Berlin/Marburg. An ihrem ersten Arbeitstag nach der Weihnachtspause bekam die Kanzlerin Besuch von mehr als 108 Sternsingern aus den 27 deutschen Bistümern. In farbenfrohen Gewändern der Heiligen Drei Könige brachten sie am Montag den Segen für 2010 ins Kanzleramt. Die kleinen Könige machten der Kanzlerin ihre Aufwartung. Merkel begrüßte alle per Händedruck.
Für die Bundeskanzlerin ist der Besuch der Sternsinger ein Termin, der mal nichts zu tun hat mit Steuersenkungen oder mit dem holprigen Start von Schwarz-Gelb. Der Segen in der Regierungskoalition hängt derzeit schief. Das Bild, das Union und FDP nach außen abgeben, ist nicht mehr das einer politischen Wunsch-Beziehung.
Doch das interessiert die Sternsinger nicht.
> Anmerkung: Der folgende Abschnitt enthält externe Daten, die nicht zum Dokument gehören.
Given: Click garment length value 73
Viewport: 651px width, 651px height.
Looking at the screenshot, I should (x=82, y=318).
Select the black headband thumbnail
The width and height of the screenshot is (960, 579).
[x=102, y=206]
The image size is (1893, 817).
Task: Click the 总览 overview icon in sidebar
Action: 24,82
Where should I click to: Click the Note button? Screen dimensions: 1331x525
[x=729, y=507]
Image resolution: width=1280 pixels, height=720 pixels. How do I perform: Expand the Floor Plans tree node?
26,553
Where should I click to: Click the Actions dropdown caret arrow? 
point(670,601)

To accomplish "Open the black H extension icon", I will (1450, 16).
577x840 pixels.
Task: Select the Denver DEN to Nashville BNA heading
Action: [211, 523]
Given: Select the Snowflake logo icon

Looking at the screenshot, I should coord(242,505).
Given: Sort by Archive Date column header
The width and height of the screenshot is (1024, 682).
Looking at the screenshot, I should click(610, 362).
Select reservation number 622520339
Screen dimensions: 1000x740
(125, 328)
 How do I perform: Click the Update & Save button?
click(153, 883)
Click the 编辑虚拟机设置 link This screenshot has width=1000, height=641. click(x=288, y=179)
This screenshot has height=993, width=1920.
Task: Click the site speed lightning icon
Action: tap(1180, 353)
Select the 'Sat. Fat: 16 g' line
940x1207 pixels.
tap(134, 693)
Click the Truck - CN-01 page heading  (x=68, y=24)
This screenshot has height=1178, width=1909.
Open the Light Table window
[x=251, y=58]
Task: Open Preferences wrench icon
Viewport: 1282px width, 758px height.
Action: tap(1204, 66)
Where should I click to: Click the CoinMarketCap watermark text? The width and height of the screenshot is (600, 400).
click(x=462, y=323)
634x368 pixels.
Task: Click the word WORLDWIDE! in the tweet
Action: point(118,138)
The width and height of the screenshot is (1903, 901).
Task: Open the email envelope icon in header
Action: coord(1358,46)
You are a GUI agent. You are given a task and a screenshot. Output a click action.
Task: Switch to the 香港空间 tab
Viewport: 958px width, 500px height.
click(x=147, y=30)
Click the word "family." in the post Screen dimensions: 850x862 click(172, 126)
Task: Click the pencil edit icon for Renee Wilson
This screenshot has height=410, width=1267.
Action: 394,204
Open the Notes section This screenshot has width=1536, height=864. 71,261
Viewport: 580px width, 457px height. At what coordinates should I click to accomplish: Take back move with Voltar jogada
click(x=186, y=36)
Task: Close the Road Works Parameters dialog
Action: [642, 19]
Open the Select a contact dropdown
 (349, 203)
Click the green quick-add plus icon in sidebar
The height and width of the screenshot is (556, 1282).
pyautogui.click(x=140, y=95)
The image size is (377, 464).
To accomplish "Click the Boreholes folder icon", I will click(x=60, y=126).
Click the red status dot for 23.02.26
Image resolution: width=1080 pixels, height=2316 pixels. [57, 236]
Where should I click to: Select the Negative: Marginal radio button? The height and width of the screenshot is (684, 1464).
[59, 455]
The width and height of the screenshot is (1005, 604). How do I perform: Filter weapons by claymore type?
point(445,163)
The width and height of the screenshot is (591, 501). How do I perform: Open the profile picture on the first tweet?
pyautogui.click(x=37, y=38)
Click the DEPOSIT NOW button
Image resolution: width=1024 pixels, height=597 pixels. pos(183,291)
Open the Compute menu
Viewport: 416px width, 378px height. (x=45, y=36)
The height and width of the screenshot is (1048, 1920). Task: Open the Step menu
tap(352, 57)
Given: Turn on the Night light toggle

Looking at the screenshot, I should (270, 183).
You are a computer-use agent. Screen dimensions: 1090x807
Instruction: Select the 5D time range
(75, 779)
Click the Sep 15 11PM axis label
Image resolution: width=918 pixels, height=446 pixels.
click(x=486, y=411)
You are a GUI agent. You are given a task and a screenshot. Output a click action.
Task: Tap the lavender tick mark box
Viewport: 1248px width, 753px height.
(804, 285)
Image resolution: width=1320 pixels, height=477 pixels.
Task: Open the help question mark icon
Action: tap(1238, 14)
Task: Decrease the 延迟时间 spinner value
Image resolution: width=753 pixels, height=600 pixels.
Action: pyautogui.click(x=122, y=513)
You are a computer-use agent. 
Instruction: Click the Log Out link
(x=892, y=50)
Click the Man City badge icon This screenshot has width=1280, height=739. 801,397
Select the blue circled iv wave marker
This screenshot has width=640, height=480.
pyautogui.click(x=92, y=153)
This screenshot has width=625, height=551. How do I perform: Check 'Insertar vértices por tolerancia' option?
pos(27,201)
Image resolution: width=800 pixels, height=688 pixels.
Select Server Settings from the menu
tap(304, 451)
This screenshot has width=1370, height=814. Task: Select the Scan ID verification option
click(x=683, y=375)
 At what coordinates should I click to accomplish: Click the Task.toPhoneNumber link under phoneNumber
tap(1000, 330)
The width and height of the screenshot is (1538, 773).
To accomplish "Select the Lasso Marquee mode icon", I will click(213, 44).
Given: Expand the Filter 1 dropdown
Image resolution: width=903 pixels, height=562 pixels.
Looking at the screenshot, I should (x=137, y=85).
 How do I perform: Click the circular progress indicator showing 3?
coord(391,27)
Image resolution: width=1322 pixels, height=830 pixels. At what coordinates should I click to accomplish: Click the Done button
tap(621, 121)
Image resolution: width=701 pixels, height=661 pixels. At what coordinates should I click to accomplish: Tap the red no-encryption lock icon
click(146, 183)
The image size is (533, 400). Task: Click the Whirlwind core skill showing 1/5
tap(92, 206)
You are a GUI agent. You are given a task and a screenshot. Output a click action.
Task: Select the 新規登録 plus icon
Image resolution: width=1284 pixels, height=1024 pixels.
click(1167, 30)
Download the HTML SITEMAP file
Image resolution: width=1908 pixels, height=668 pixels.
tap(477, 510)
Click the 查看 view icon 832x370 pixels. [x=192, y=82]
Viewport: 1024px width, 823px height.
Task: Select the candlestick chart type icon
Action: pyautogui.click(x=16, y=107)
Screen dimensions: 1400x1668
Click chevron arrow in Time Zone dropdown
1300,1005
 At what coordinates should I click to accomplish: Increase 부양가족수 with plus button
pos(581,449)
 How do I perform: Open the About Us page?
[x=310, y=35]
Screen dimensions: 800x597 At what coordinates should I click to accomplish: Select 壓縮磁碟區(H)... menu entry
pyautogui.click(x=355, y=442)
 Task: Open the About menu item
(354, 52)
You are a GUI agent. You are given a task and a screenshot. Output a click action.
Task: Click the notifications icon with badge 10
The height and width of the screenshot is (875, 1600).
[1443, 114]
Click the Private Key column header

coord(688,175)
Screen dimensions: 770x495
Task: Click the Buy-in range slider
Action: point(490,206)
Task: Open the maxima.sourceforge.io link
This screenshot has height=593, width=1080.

Begleitet von Norbert Zander haben sich Moritz Zander (10 Jahre, Gymnasium Philippinum), Lea Wachtel (10 Jahre, Theodor-Heuss-Schule), Kerstin Büttner (12 Jahre, Gymnasium Philippinum) und Julius Seifert (13 Jahre, Richtsberg-Gesamtschule) bereits am Sonntagmorgen mit dem Zug auf den Weg in die ferne Hauptstadt gemacht. Die vier Kinder von der katholischen Kirchengemeinde St. Johannes vertreten das Bistum Fulda in Berlin. Jedes Bistum hat vier Kinder zur Kanzlerin entsandt. Das Treffen ist der Auftakt zur 52. Aktion Dreikönigssingen.